Anni is buried in the Vashon Cemetery. Her husband, also a
construction worker, built a concrete border around her grave. He put things he
associated with her in the concrete: a baseball bat because she played baseball,
some tools because she worked in construction, and a huge, long spike, which,
he told me, represented the way she could really stick it to you.
He told me the story of the time when they were still
living together that he brought home a bag of chips. She had forbidden such
junk food in their house, and she took the bag out into the driveway, put it
down by the van, and ran back and forth over the bag several times to make her
point that she would not tolerate such things in her house.
Did I mention that Anni was a strongly opinionated person?
In the months and years that followed, I would sometimes
visit her grave, and even tried to plant some flowers there, which did not
take. Grave tending is apparently an art of its own.
Gradually, as my life went on, I forgot to visit her grave, and I
seldom thought of her, until this morning when I was thinking about some of the
people whom I have known in this life, and how most of them could be incredibly
annoying at times.
I remembered my Anni epiphany: we do not love people only because
they are nice or sweet to us. We love them for their faults, too. When someone
annoys you, if you love them, that annoyance carves them deeper into your
heart. It might seem crazy or irrational, but I believe it’s true.

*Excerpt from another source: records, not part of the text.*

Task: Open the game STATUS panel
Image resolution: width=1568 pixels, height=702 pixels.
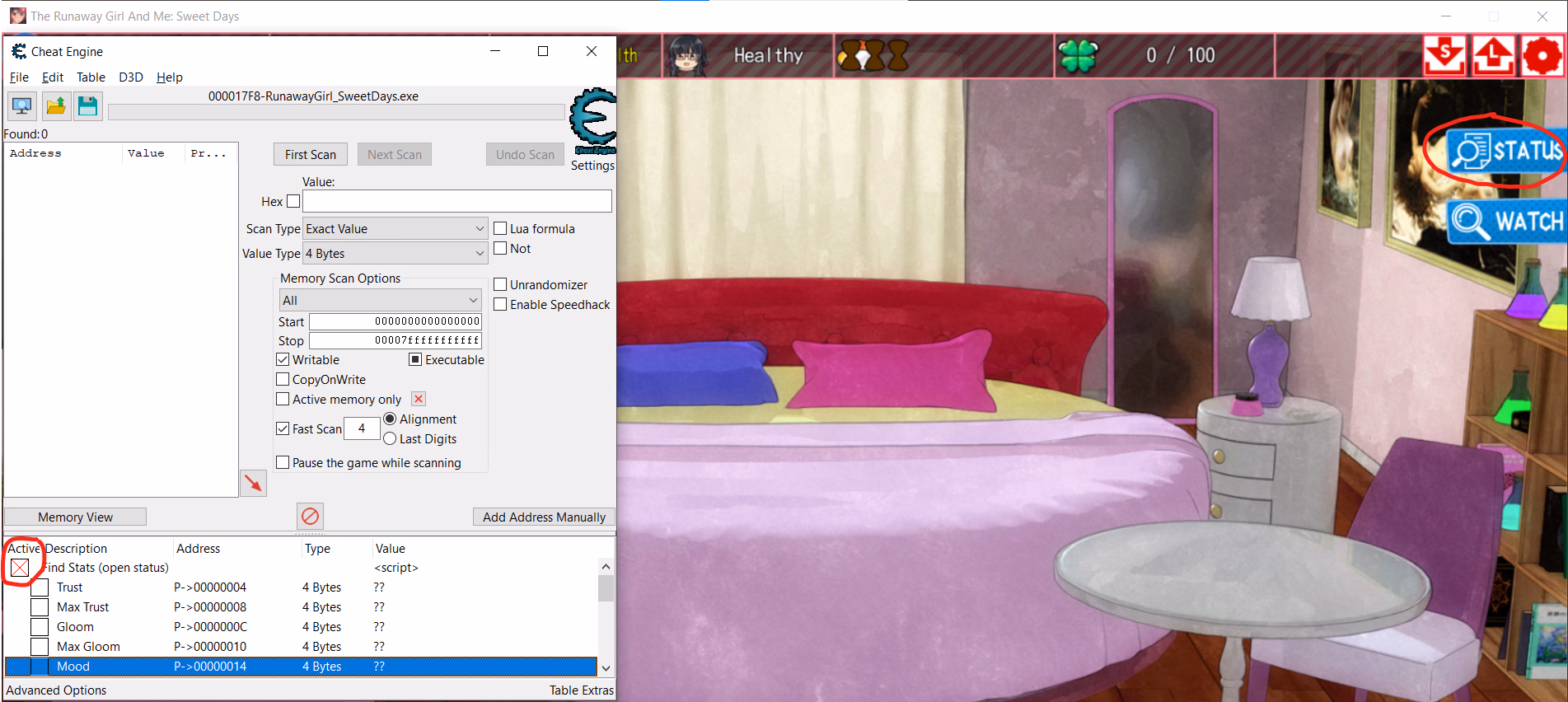Action: 1506,152
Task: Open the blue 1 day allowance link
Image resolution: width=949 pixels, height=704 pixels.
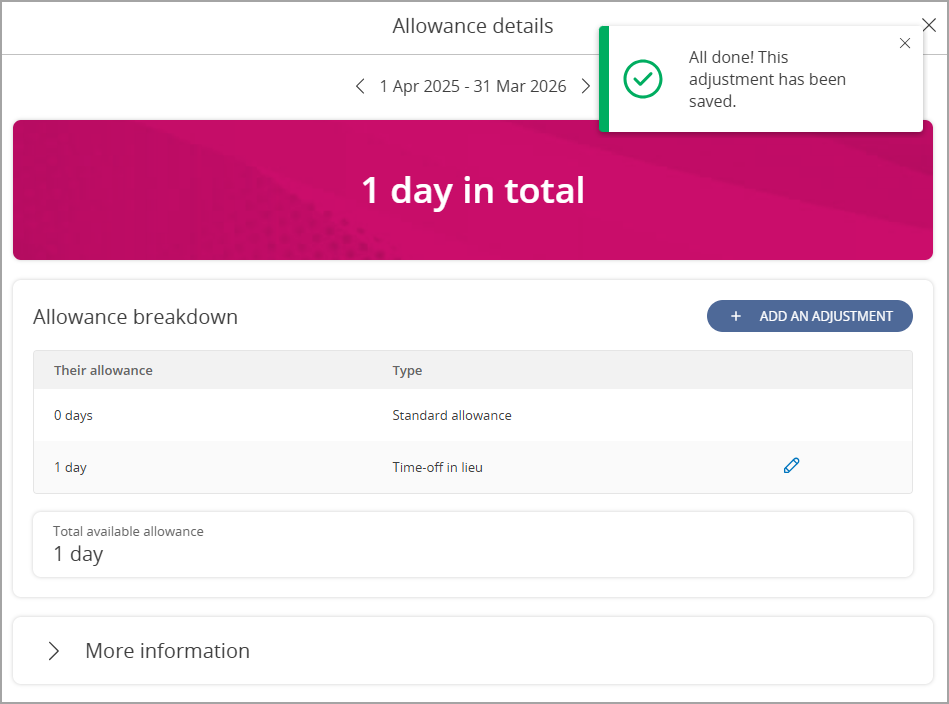Action: (x=70, y=467)
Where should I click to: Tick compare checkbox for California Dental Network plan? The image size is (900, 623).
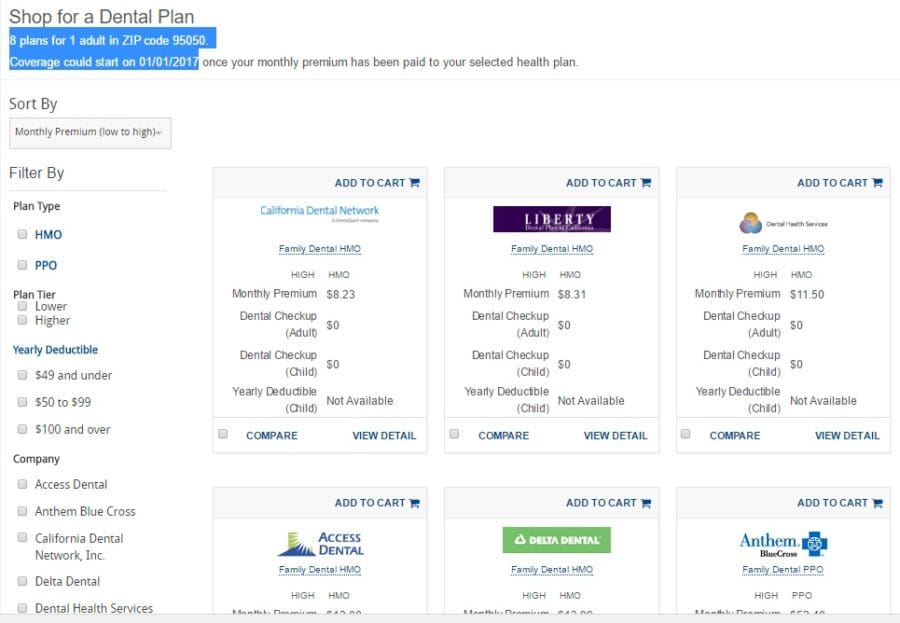tap(223, 434)
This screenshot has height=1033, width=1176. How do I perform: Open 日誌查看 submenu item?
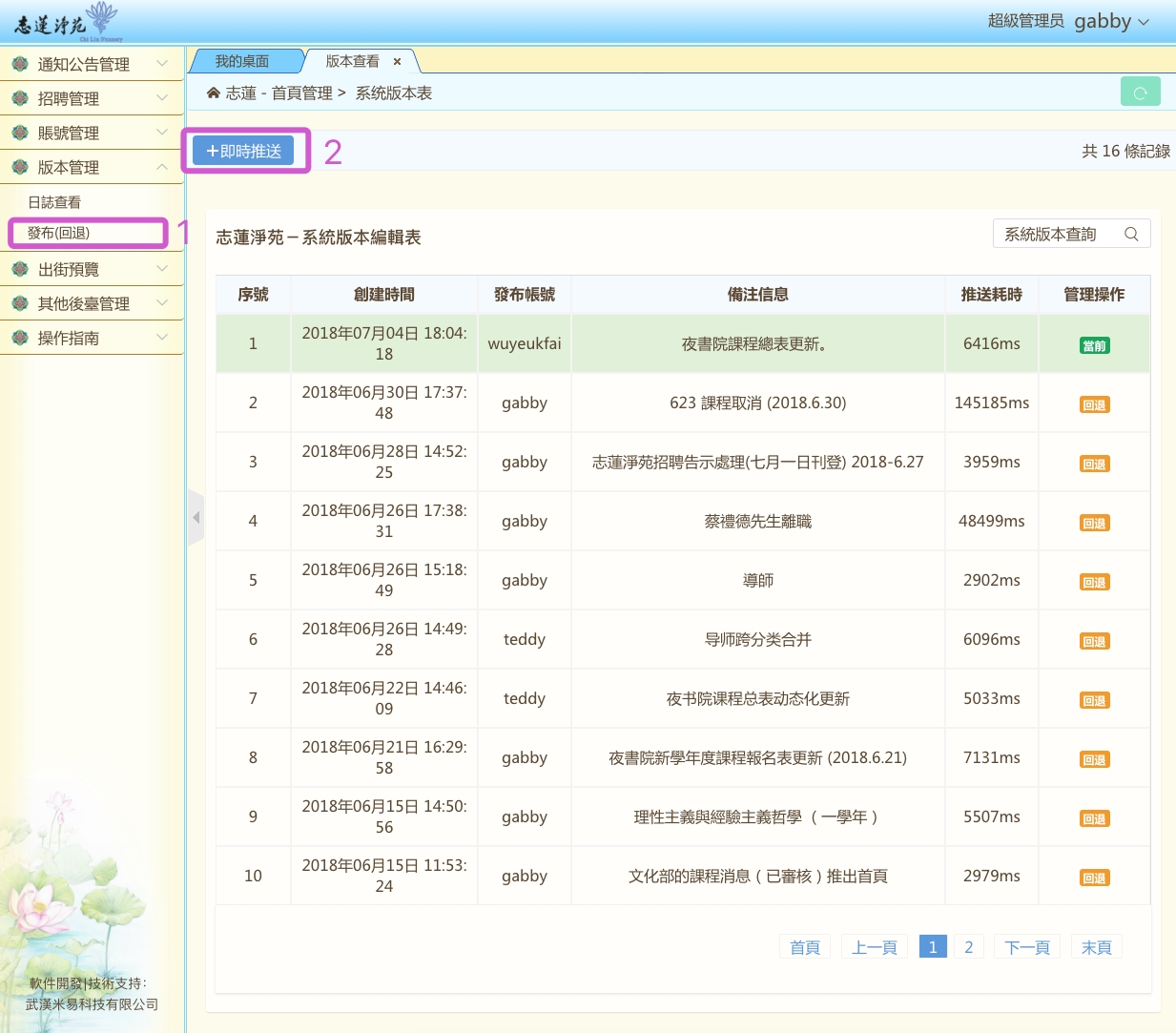[x=54, y=202]
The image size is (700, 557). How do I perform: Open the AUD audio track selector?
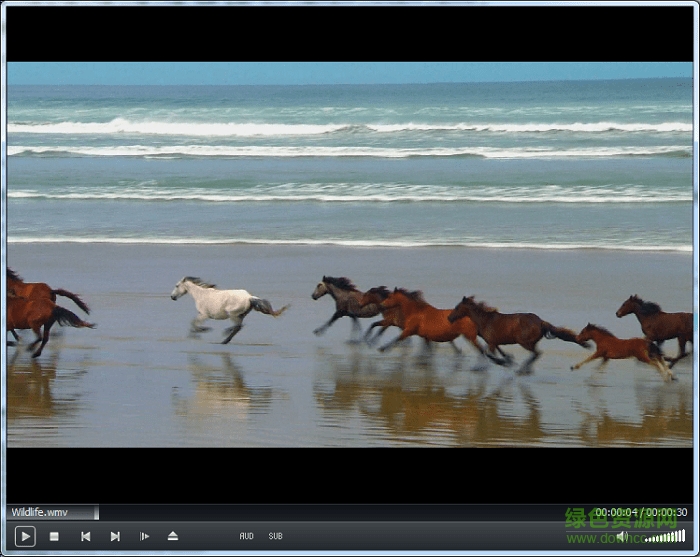pyautogui.click(x=246, y=537)
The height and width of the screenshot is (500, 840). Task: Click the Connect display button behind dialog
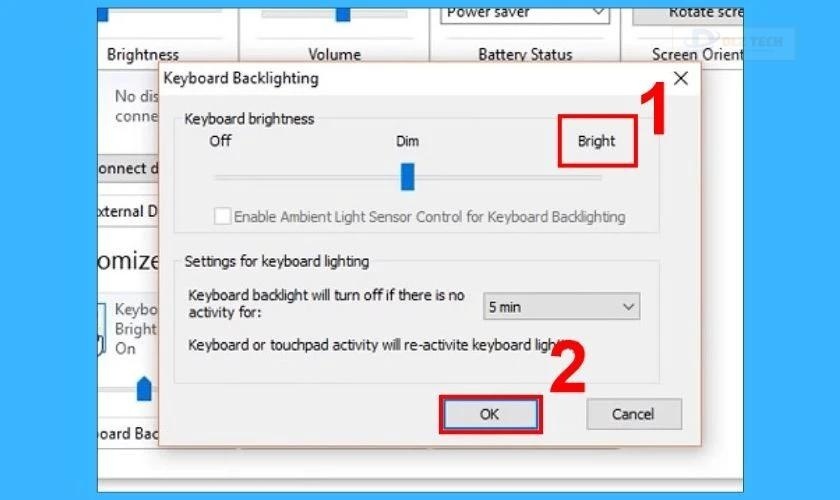(x=128, y=168)
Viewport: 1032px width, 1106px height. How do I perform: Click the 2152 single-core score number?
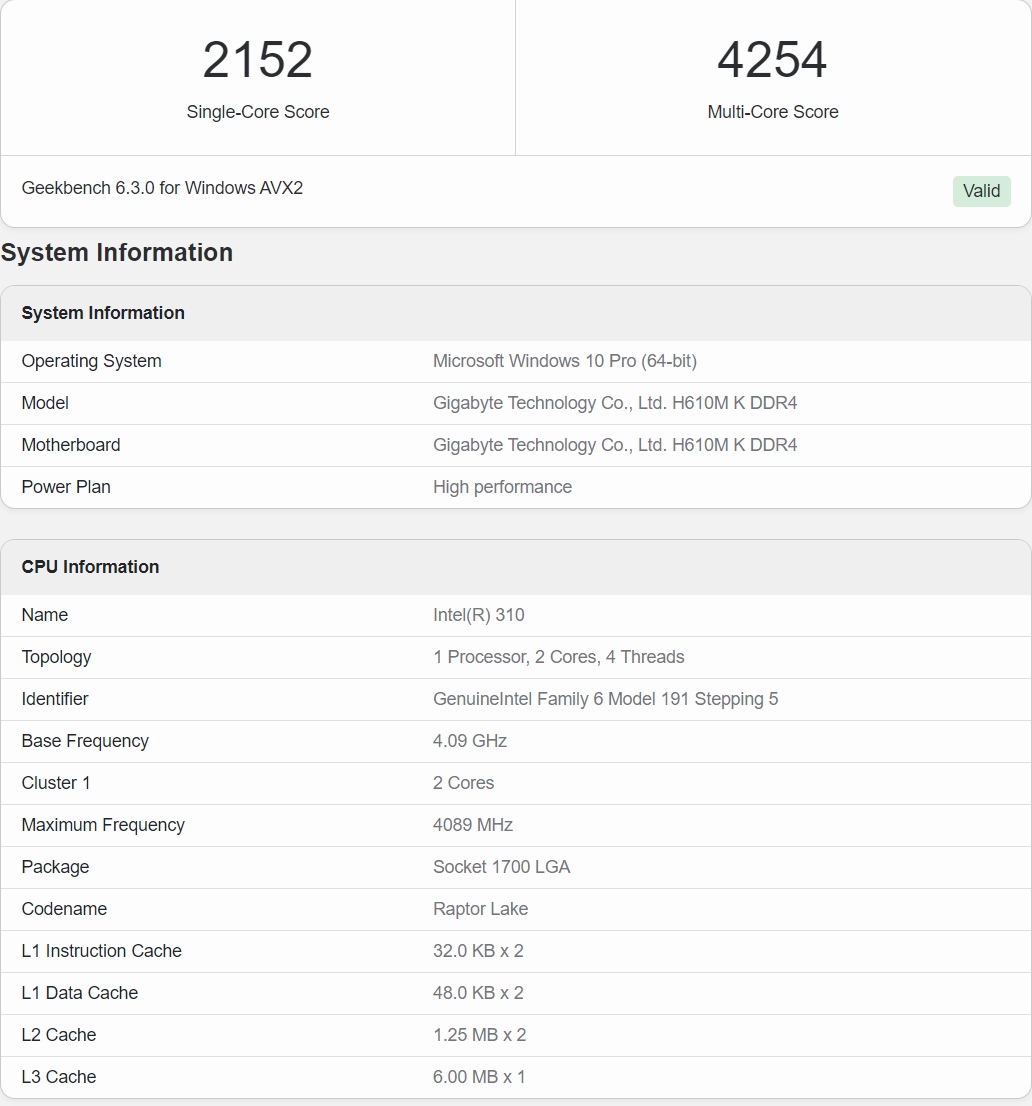coord(258,60)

Nowadays we have become aware of neurodivergence, of
people having ADHD, or being autistic, or “on the spectrum,” but in the mid-80s
that knowledge was only beginning to surface into public awareness.
Neurodivergent people often are blind to social cues, and
for that and other reasons they can be annoying to other people.
So can neurotypical people.
Okay, let’s face it: human beings can be annoying, and if
you get close to almost anyone, you will at some point feel annoyed by them. It
is good to hold onto your humility and remember that you are annoying, too.
I know that one of the ways my ADHD is annoying to others
is that I am always late. I cannot think of anyone who has found that
endearing. Maybe after I’m dead.
If they had been able to get Anni out of the wreck sooner,
she might have had a chance to survive. After she died, the Fire Department got
a “jaws of life” device to quickly get people out of wrecked cars.
I will not say that the acquisition of the jaws of life
meant that she did not die in vain, because she did. She was a lousy driver,
she made a fatal mistake, and she died, and it was not fair.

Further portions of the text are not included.